I thought I was bullet-proof

Graham Lowe may be a giant in the world of rugby league, but his battle with heart disease has often left him a fragile man over the years.

“Many people are just not aware of the toll that heart disease takes on a person, mentally and emotionally,” he explains. “Your whole life on this planet is all of a sudden at extreme risk. I think it takes a lot of courage, determination and will-power to face it.”

Lowie, a former top professional league coach, was only a teenager when his dad had a cardiac arrest and died at the age of 41.

As he became an adult, he knew heart disease ran in his family – but he still didn’t see it coming. 

“I was aware but, like most people, I thought I was bulletproof. I was in a job that was giving the image that I was bigger than Ben-Hur.”

Lowie’s heart problems started in the early ‘90s when he took up coaching the legendary Manly Sea Eagles in Sydney.

He was under massive pressure to win games but felt like he had no right to complain. 

“While I knew there was a family history of heart disease, I didn’t actually recognise it was stress that I was under. I looked at the lady living down the road, raising three kids on her own and struggling to buy the groceries – now that’s stress. But the truth is that if you don’t have balance in your life and if you’re working yourself into a frenzy, you can’t expect nothing to go wrong.”

His first heart attack came out of the blue.

“I thought I’d been a little bit more tired than usual. I was taking the rubbish bins out one day and was sweating. I climbed three stairs and started to feel odd.”

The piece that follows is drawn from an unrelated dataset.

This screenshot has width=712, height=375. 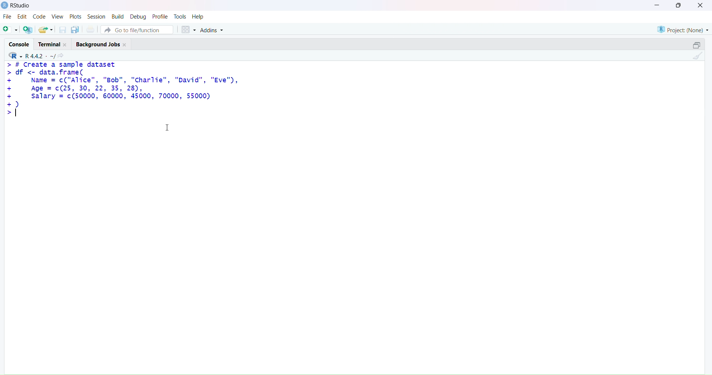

He’ll always remember what the cardiologist told him that day. “He said the good news is you’ve never smoked a cigarette and that’s a good thing. The bad news is you need a triple bypass. I couldn’t believe it.”

Lowie says he’s always been a confident person but the diagnosis hit him hard.

“It took me ages to regain my confidence. I felt fragile.”

Since then, he has experienced numerous heart events and had countless stents inserted.

The 68-year-old has two adult daughters, and he and his wife Karen now have 11-year-old twin boys.

Lowie says one of his greatest fears is of dying and abandoning his wife and kids.

“It terrifies me. I avoided having children with my second wife for a long time. The last thing I wanted to do was have children and then cark it the next day.”

At the time of his most recent heart attack - while driving in October last year - one of his sons was sitting in the car beside him.

“He asked ‘Dad are you ok’ because I’d probably changed colour a bit and was starting to breath heavily. He told me to stop but I didn’t want to scare him. Fortunately, we were just around the corner from home and I was able to call an ambulance minutes later.”

Despite his health troubles, Lowie remains determined to enjoy every moment with his family.

“While it (heart disease) can be devastating, if you get onto it early enough and follow the guidelines, it need not be devastating.”

Lowie is passionate about sharing his story and helping other people learn about heart disease, its causes and symptoms.

“I’m blessed in that I was involved in a job that gave me the absolute privilege of having recognition with people. I try to use that as effectively as I can to share what’s happened to me. I haven’t coped with it any worse or any better than anyone, but this is simply what happened to me.”

His advice for others?

“Even if you have the slightest concern you should get it checked out. Not tomorrow, not the next day, but that minute.”